Дверь захлопнулась.
– Значит, я желаю устранить Цезаря, – проговорил Руфин. – А ты, умник, решил обхитрить меня. Только ты не умник, а глупец. Никому на свете не удастся меня обхитрить.
– Август, ты должен спасти людей в Нисибисе. Ты успеешь… Посмотри правде в глаза: твою игру разгадают, сенат обвинит тебя в измене. Элий все равно спасется. Не губи остальных вместе с ним.
– Что?
– Элий не может умереть, пока… – Квинт осекся.
– Пока что?
– Пока ему не исполнится семьдесят, – ляпнул Квинт первое, что влетело в голову.
– Исполнение желания?
– Да, Вер заклеймил его для Элия.
– Семьдесят лет… – повторил Руфин.
– Так долго Нисибис, разумеется, не продержится. Но Элий-то не умрет! – Квинт попытался закрепить успех. – Монголы перережут всех до одного, но Элия не тронут. Так что ты можешь погубить только город, но не Элия. Что бы ты ни замыслил, клеймо судьбы разрушит любые козни.
Квинт говорил вдохновенно. С ним такое бывало. Не верить ему было нельзя. Руфин стоял неподвижно, глядя куда-то мимо Квинта. Казалось, упорствовать дальше не имело смысла. Император поправил халат, пригладил длинную прядь, закрывая лысую макушку, и нажал кнопку звонка. Тут же в дверях возник преторианец.
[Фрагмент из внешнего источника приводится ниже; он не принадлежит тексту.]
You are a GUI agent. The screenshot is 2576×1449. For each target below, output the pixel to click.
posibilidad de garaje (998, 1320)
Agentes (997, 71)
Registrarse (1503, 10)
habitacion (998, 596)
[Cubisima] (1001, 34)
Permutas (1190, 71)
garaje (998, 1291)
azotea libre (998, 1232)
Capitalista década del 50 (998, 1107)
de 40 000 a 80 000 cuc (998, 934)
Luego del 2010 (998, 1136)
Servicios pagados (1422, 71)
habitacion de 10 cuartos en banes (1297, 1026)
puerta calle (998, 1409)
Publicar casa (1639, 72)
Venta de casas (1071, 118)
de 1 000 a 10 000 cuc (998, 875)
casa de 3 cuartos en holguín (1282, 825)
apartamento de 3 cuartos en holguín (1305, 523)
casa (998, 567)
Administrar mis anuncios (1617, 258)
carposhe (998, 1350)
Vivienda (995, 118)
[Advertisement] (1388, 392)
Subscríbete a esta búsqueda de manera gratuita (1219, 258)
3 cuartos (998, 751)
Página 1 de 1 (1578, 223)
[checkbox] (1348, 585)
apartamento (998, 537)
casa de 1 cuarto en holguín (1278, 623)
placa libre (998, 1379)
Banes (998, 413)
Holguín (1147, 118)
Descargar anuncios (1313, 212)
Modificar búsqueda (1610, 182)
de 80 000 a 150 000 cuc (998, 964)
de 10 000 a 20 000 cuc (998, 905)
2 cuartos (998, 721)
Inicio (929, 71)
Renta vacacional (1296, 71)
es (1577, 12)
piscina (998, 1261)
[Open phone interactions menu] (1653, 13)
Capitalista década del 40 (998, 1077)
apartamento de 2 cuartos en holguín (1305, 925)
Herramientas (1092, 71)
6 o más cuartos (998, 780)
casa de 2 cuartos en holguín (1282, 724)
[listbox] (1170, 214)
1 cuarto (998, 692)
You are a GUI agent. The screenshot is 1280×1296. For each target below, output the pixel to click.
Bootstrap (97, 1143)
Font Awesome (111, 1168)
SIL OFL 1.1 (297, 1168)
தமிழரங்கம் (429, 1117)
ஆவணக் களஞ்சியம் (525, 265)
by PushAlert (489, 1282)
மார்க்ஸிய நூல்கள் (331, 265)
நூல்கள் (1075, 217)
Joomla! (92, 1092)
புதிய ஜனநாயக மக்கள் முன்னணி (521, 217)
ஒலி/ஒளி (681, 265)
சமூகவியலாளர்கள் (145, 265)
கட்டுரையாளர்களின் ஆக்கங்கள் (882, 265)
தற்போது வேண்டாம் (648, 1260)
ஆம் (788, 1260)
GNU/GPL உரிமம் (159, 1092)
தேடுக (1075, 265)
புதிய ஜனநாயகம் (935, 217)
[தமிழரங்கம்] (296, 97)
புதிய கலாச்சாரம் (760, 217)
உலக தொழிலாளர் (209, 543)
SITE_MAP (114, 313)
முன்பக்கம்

– Вызови фрументариев. – приказал Руфин. – Я обвиняю Квинт Приска в измене. Пусть его поместят в одиночку.
Квинт вскинул голову.
– Руфин Август…
– Непременно в одиночку, – повторил свой приказ император. – До суда.
Квинт не стал больше спорить. Что ж, он посидит в одиночке. Но Нисибис будет спасен. И Элий спасется. Только бы они продержались до прихода римской армии. Потом Квинт подумал о Летиции. И только бы она продержалась.
II
Человек, одетый в белый балахон, разговаривал с гвардейцем, когда Квинта вывели во двор. Пленник и его охранник остановились в нескольких шагах от человека в белом. Пленник был грязен и избит, на загорелом лице чернела многодневная щетина.
– Приказано отвезти в карцер, – сообщил гвардеец сидящему на мраморной скамье центуриону.